Read: Why can’t addicts just quit?
The stories of the people I met in Trenton who are dealing with addiction reflect the many ways heroin users not only in New Jersey, but in every state, can tumble through the cracks of the American medical system. Had a doctor placed the one-eyed woman on a higher dose of Suboxone than the one she claimed she was given, the medication might have worked. And the referrals to rehab programs her companion said he received from his doctors were not necessary, because any doctor can get licensed to prescribe Suboxone. Unlike the better-known methadone, Suboxone does not have to be prescribed at a special, carefully monitored facility.
For the past two years, the number of Americans dying of drug overdoses each year have outnumbered those who died in the entire Vietnam War. But there’s an overwhelming consensus among experts on how to bring deaths down: Opioid addicts should be treated as soon as possible, and with medication. When France allowed any of its primary-care doctors to prescribe buprenorphine, which is a form of Suboxone, heroin-overdose deaths plummeted by 79 percent in four years.
In almost every U.S. state, meanwhile, doctors, patients, and experts describe a situation in which too few doctors offer Suboxone cheaply or for free. Instead, addicted patients tend to be funneled into rehab programs, many of which are pricey, unavailable, or ineffective. “Most of the general public thinks you should go to rehab if you have opioid addiction,” says Adam Bisaga, a professor of psychiatry at the Columbia University Medical Center. “But 70 percent of the success is giving [patients] the medication.” Adding things like housing and psychotherapy can bring the success rate up, but, Basiga adds, “the core of it is really medication.”
He puts it this way: “If you have diabetes, you need insulin.

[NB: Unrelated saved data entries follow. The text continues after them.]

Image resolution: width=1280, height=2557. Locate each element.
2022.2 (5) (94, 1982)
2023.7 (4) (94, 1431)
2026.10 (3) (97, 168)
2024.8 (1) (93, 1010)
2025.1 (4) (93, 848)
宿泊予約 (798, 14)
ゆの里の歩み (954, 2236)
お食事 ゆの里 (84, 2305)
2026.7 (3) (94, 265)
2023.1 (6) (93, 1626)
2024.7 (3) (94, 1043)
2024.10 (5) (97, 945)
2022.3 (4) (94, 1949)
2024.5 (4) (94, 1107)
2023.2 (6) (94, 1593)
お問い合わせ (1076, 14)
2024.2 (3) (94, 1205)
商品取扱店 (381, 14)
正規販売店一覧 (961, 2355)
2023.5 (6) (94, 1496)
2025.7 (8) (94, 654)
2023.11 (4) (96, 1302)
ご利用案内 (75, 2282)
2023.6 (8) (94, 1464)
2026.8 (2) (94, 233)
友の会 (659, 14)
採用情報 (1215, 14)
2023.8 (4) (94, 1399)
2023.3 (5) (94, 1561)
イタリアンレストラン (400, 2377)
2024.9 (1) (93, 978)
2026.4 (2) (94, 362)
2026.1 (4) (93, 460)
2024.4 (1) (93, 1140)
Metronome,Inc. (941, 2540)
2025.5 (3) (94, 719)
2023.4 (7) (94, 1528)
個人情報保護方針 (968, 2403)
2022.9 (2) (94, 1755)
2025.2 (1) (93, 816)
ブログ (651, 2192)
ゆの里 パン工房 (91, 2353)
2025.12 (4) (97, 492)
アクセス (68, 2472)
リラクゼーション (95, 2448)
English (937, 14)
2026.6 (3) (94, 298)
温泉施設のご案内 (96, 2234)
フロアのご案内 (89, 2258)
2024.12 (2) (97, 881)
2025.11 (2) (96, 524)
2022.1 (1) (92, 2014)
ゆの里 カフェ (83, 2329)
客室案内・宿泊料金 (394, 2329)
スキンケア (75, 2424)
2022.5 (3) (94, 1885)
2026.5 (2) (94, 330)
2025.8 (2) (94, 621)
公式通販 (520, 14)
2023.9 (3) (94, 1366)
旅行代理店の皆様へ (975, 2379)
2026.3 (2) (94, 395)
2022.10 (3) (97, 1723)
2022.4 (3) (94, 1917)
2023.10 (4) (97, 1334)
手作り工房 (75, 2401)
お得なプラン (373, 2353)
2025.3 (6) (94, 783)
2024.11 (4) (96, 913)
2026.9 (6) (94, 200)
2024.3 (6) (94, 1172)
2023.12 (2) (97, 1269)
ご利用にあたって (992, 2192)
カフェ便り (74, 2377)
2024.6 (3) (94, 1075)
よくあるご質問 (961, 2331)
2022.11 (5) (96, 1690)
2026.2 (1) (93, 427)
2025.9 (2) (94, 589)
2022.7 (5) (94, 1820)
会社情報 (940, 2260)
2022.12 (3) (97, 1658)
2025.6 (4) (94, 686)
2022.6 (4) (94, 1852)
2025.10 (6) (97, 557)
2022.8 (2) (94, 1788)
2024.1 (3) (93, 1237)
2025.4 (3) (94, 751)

Without insulin, you will perish.” Without easy access to Suboxone and other medications, people addicted to heroin continue to perish at a terrifying rate.
The grim overdose statistics in New Jersey are in part a matter of geography: The state is wedged between the drug-trafficking hubs of New York and Philadelphia, attached to a port, and webbed with well-developed organized-crime networks. “I’ve had patients tell me, ‘I had to go out of state, because no matter where I go in New Jersey, it’s so easy [to get drugs],’” said Rachael Evans, a doctor at the Henry J. Austin primary-care clinic in Trenton.